TASKS TO PERFORM —
A – In the diary entry, at about what time did the writer go to the all night grocery store?
B – In the diary entry, rewrite the passage from "Yesterday two tutoring" to "she leaves---maybe tomorrow.", putting "Nat" in place of "Natalie" wherever it appears.
C – Say whether each statement agrees with the diary entry. Answer yes or no, and quote the words that decide it.
(i) The writer had an infusion on Thursday.
(ii) The home-schooled student's math visions were well structured.
(iii) The writer planned to leave for the library around noon.

Early morning---time has stopped. Slept all night---starting at around 7. Why? Maybe it is the Avistan . treatments---I had an infusion on Thursday that might be inducing this. Hard to tell anyway, the body was up and going to the all night grocery store on 72nd and West End, around 5:20. No more rest---but lots of time to kill before leaving for the library on Saint Nicholas and 160 street around 10. What happens now?
Yesterday two tutoring sessions---felt very creative and strong---one of the students is home schooled, and his math visions are very chaotic---no structure---needed a lot of input. The other a student whom I worked with last year who had to finish a vacation packet. He is also a little lost---sometimes had to give hm the answer, rather then explain and lead him to discovering it on his own. But I felt a strong feeling of accomplishment when I left. Then I visited with my niece Natalie---she lives in LA but she and her husband were attending a wedding of one of his friends, so they were in for the weekend.They were staying a block away from me. Natalie and I always have great rapport---an easy energy when we are together---which, since she lives in LA, is not very often. May see her one more time before she leaves---maybe tomorrow.

GIVEN RECORDS —
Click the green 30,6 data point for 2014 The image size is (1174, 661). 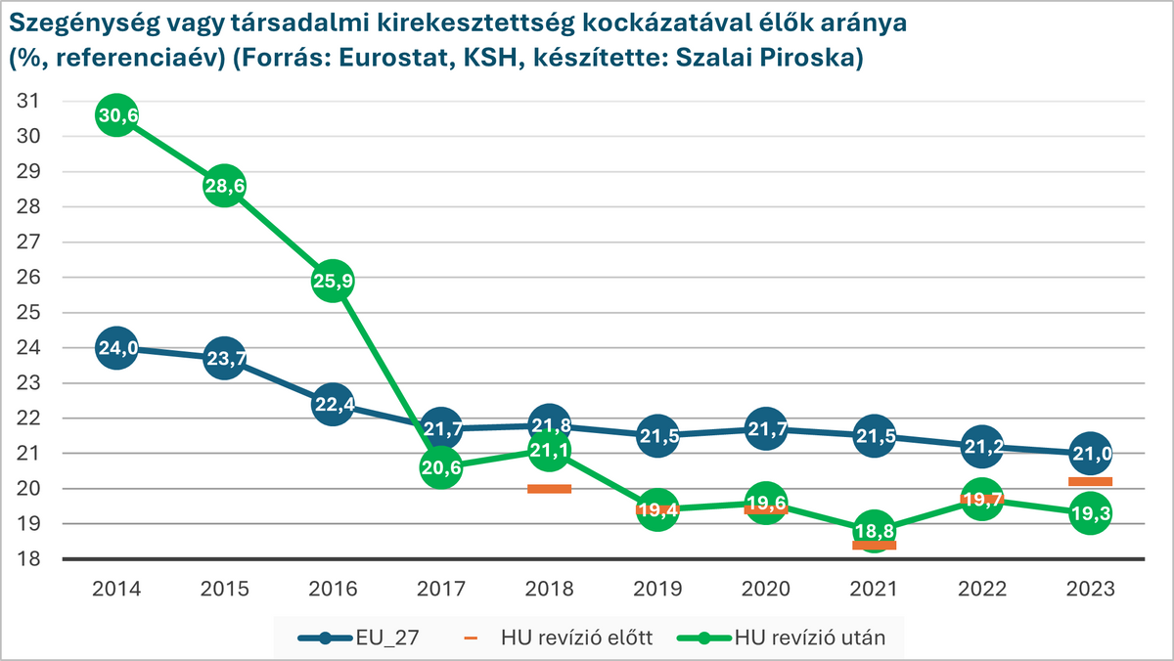pyautogui.click(x=115, y=115)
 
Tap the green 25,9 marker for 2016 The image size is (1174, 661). pyautogui.click(x=333, y=282)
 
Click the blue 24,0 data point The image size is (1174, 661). pyautogui.click(x=115, y=348)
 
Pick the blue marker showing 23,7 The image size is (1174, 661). pyautogui.click(x=224, y=359)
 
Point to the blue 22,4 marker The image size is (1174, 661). pyautogui.click(x=333, y=405)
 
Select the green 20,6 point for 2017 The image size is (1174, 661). pyautogui.click(x=441, y=468)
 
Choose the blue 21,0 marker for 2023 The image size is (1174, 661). pyautogui.click(x=1091, y=454)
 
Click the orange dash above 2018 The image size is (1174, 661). pyautogui.click(x=549, y=489)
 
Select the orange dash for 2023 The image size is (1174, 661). pyautogui.click(x=1091, y=481)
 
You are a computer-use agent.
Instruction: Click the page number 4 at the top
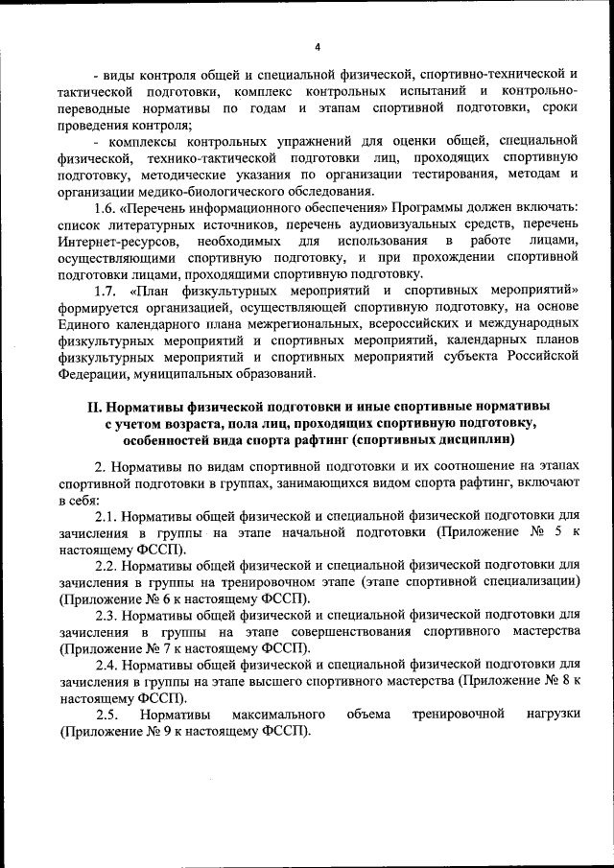click(x=318, y=47)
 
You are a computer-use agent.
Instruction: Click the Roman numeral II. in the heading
click(x=95, y=407)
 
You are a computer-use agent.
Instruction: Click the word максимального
click(x=277, y=715)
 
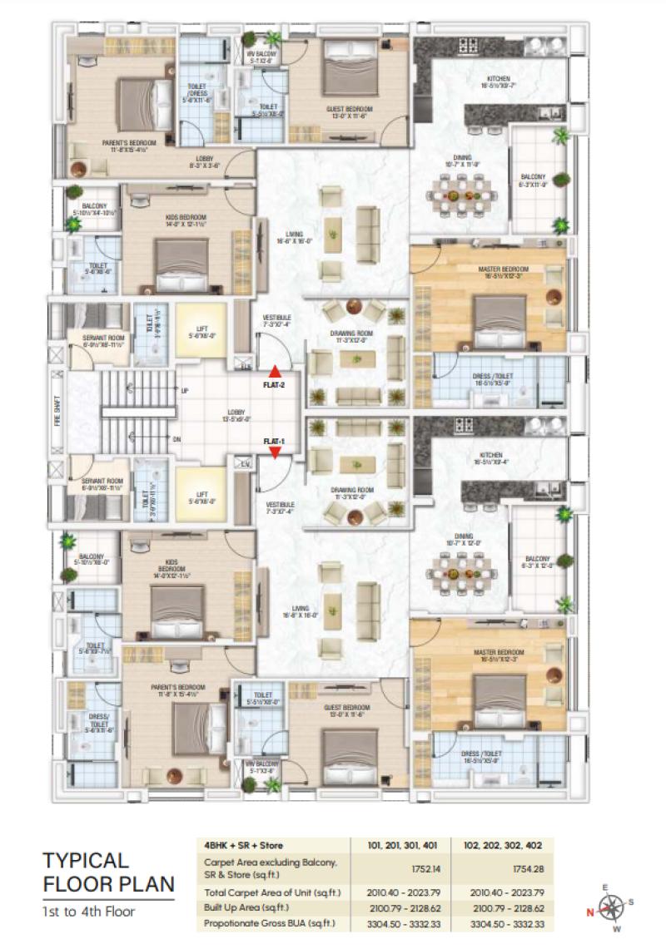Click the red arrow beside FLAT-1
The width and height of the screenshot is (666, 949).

SOLUTIONS TO EACH TASK —
A – Around 5:20.

B –
Yesterday two tutoring sessions---felt very creative and strong---one of the students is home schooled, and his math visions are very chaotic---no structure---needed a lot of input. The other a student whom I worked with last year who had to finish a vacation packet. He is also a little lost---sometimes had to give hm the answer, rather then explain and lead him to discovering it on his own. But I felt a strong feeling of accomplishment when I left. Then I visited with my niece Nat---she lives in LA but she and her husband were attending a wedding of one of his friends, so they were in for the weekend.They were staying a block away from me. Nat and I always have great rapport---an easy energy when we are together---which, since she lives in LA, is not very often. May see her one more time before she leaves---maybe tomorrow.

C –
(i) Yes: "I had an infusion on Thursday that might be inducing this"
(ii) No: "his math visions are very chaotic---no structure"
(iii) No: "before leaving for the library on Saint Nicholas and 160 street around 10"